Victorian State Coroner John Cain has handed down his findings into the horrifying 19-second attack by Hassan Khalif Shire Ali in November 2018, finding it was motivated by his adherence to Islamic extremism and ISIS.
While opportunities to prevent the attack may have been missed, Judge Cain was unable to conclude Shire Ali's trajectory could have been averted if intelligence gaps had been filled, threat assessments were different or he had not been bailed weeks earlier.
Mr Malaspina, the co-owner of Pellegrini's Espresso Bar, was one of three people stabbed in a frenzied attack by Shire Ali who was regarded as a low risk national security person of interest.
The horror began just after 4pm on November 9 when Shire Ali set fire to gas tanks in his car.
Bystander Rod Patterson believed he was running to help the driver when he was blindsided by Shire Ali and stabbed with a 22cm hunting knife.

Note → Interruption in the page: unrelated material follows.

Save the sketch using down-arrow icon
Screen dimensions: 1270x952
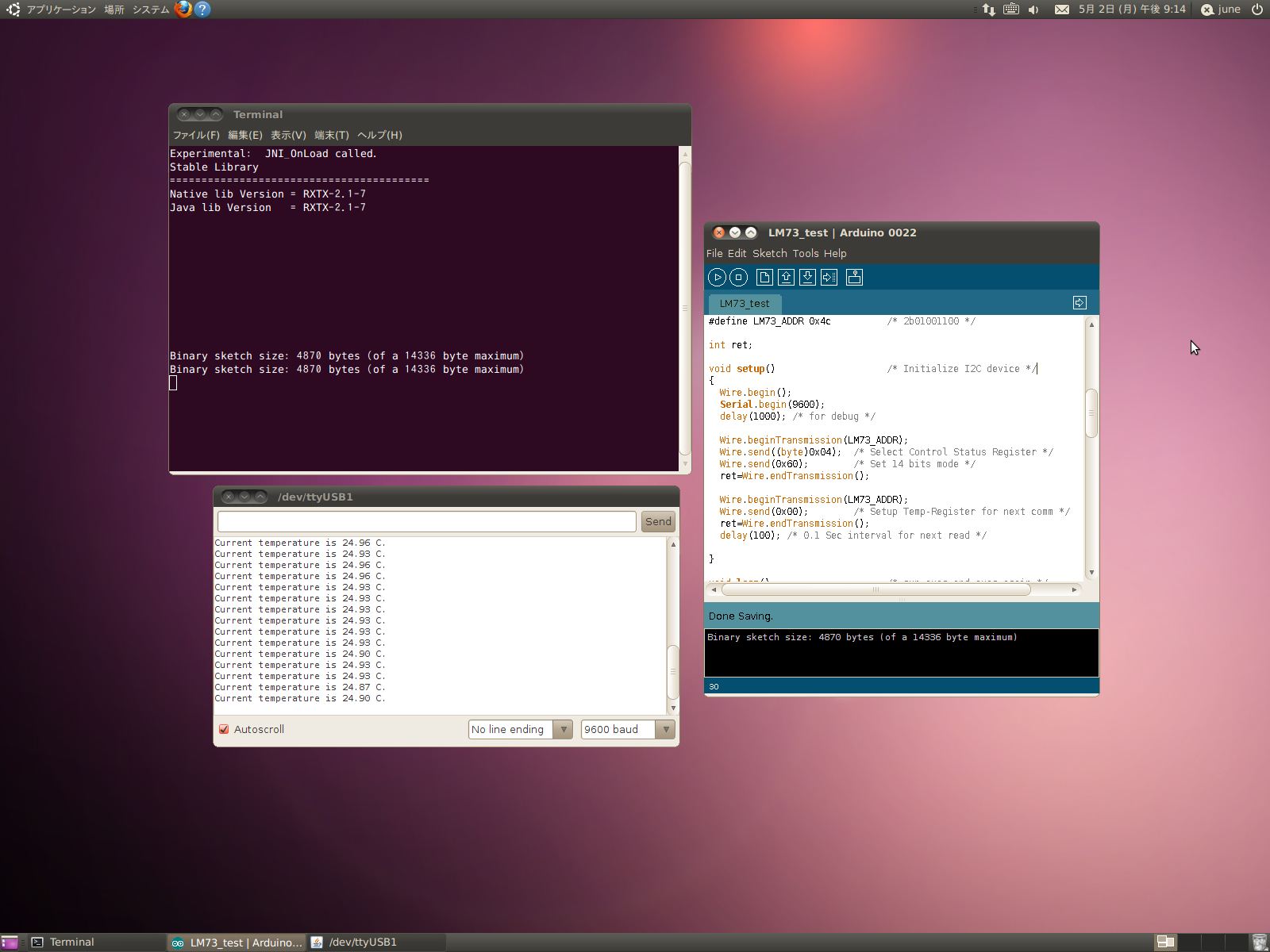tap(807, 277)
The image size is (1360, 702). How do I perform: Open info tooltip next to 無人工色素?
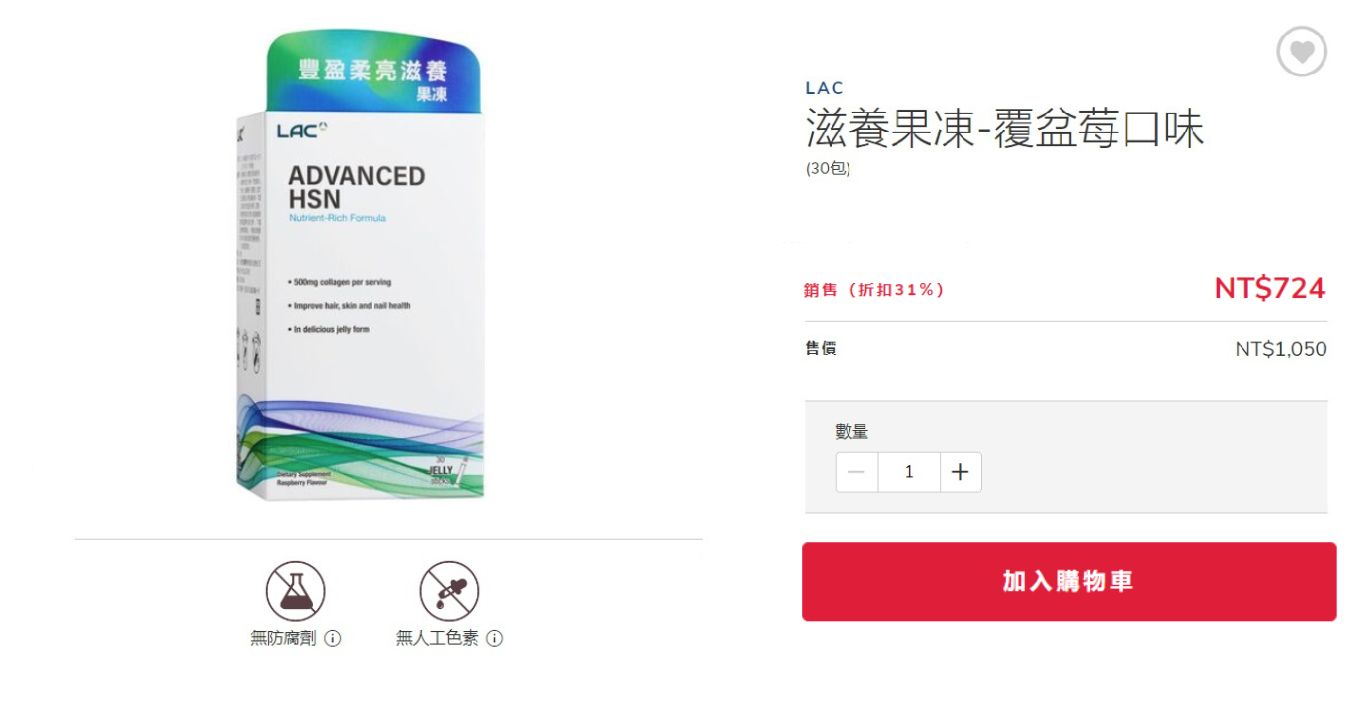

Shire Ali then overpowered Mr Malaspina, stabbing him twice, before chasing down security guard Shadi and stabbing him.
He turned then on police, who tried first to disarm him with their batons before one fired his weapon.
Shire Ali later died in hospital.
Judge Cain found Shire Ali's actions constituted a premeditated act of terrorism and an ISIS-inspired attack.
While his actions were intended to intimidate and harm, the actions of civilian and on and off duty police demonstrated the opposite.
"These individuals acted with great courage and scant regard for the consequences to themselves in service to the Victorian community," the coroner said, praising their selfless actions.
He also found police use of lethal force was justified in the circumstances.
The first officers on scene believed they were responding to a car fire but were confronted with an armed and determined assailant.
The coroner commended their presence of mind, restraint and effective collaboration in a volatile and dangerous situation, noting one of the officers had graduated from the police academy five months earlier.
Shire Ali's criminal behaviour had escalated in the lead-up to the attack. There were allegations he assaulted a person with a hammer, took to a car with a sledgehammer and was involved in a hid-run.
On October 12, 2018 Shire Ali was pulled over by police. He had five warrants outstanding and was bailed in a move Judge Cain described as reasonable and appropriate.
The coroner found the absence of intelligence indicating Shire Ali was sympathetic toward Islamic extremism wasn't indicative that he no longer held those views, but it was regarded that way anyway.
The decision to manage Shire Ali as a low risk national security person of interest was premature given gaps in intelligence, he found.
He also said while there was insufficient evidence of mental illness it was not possible to rule out the possibility Shire Ali had a psychiatric illness at the time of his attack.
He recommended Victoria Police review and amend policy relating to national security person of interest warning flags, including around how notes might be tailored to address intelligence gaps.
The development and implementation of a review to identify opportunities for national security intelligence collation, analysis, assessment and management after an attempted or actual terrorist incident was also recommended, along with consideration of a joint review process with intelligence partners.
Victoria Police Commissioner Shane Patton said an independent review into information sharing with partner agencies had already taken the force "a long way further forward" but they would consider what else from the coroner's findings to take on board.
He said the commendation of officers at the scene was a tribute to their training, courage and discipline, and was recognition of the risk officers put themselves in.